今は北海道・千歳で長距離と一緒に合宿を行っています。
千歳は非常に涼しく、合宿には最高の環境です。
ヨーロッパ遠征の疲れもぬけ、毎日元気に走っています。
皆さん!
8月22日発売のNumberを見ましたか?
私の尊敬する「藤田敦史」の記事が載っています。
(※北海道では22日発売。)
今日の長距離の練習は非常に過酷なメニューでした。
そのような練習の中で、藤田さんの走りはまさに別格でした。
特にラスト1本の走りは、見ていて感動してしまいました。
練習後、藤田さんと一緒にクールダウンをしている時、
「今日発売のNumberに俺の記事が載っているから見てみてよ」
と言われました。
練習後、早速本屋へ行き、藤田さんの記事を探しました。
「どんな内容だろう」と軽く読むつもりが、気づけば記事の内容に集中していました。
そして、読み終えた時は感動し、全身に鳥肌が立ち、涙が流れそうになりました。
本屋で立ち読みしていたので、その光景を見られたら、ちょと変な人がいると思われそうですが…。

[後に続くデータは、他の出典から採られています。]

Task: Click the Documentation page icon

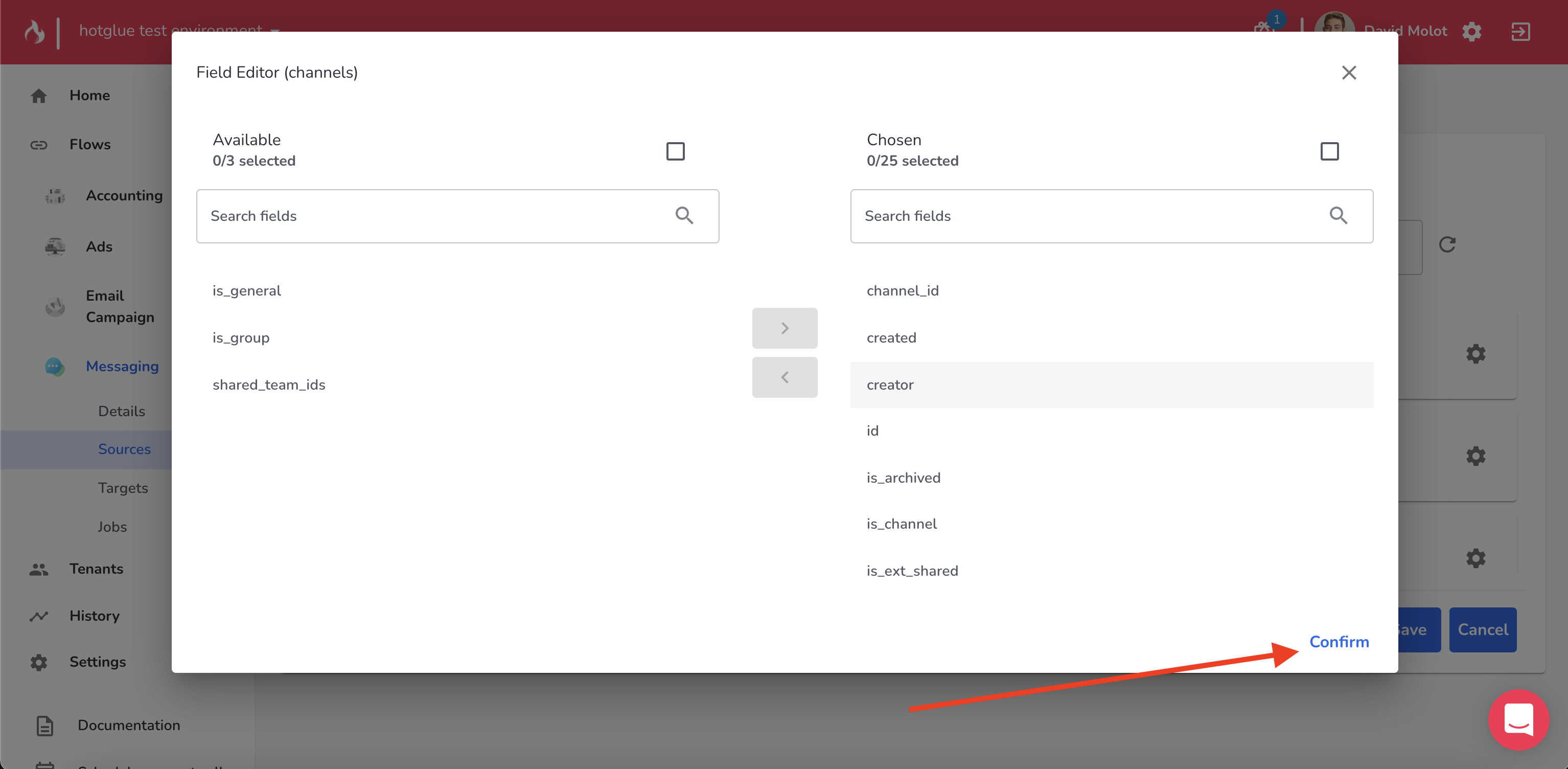Action: 45,725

(勿論、立ち読みだけでなく、しっかりと買いましたよ)
藤田さんとの出会いですが、
私が7年前に富士通陸上競技部に入部し、初めて部員と会話した人が藤田さんでした。
藤田さんはマラソンや駅伝等、TVで応援していた憧れの選手。
ただでさえ入寮日で緊張しているのに、なんと憧れの藤田さんが一人で体操をしているではありませんか。
「こ、今年から富士通でお世話になります、さ、笹野です」
と緊張しながら会話をし、その後に大学時代の仲間達に「藤田敦史と喋っちゃったよ」と自慢メールを送ったのを、今でも鮮明に覚えています。
以来、藤田さんとは7年の付き合いになりますが、とても優しく、明るく、一緒にいて楽しい先輩です。
しかし、この記事に載っている藤田さんの苦悩や境遇までは知りませんでした。
だから余計に感動したのかもしれません。
私も今年、「オリンピック出場」という目標に向け、精一杯努力してきたつもりです。
日本選手権で敗れた時には、「やれるだけのことはやった。悔いはない」と思っていました。
しかし、この記事を読んで、
「もしかしたら自分で勝手に限界を決め、その限られた範囲だけで努力をし、
自己満足しているだけではないか」
と思うようになりました。
そう思ってからは、「あれをやっておけばよかった。これもやっておけばよかった」と
色々、考えるようになりました。
人は「たった一人との出会い」や「たった一つの言葉」で成長できると思います。
私はこの記事を読んで、大きく成長できた気がします。
私の陸上のモットーは「大好きな陸上を思いきり楽しむ」でした。
しかし、これからは「大好きな陸上を思いきり楽しみながら、無限の可能性に挑戦する」に変更しました。
藤田さんのように、無限の可能性に挑戦し、
そしていつかは人に感動を与えられるような選手になりたいと思います。
富士通陸上競技部には短距離、跳躍、そして長距離と素晴らしい選手、尊敬できる選手がたくさんいます。
そんな素晴らしいチームの一員で、私は本当に幸せです。
自ら定めたテーマ・目標を達成できるように、今後とも頑張っていきます。
どうぞ、これからも富士通陸上競技部のご声援、宜しくお願いします。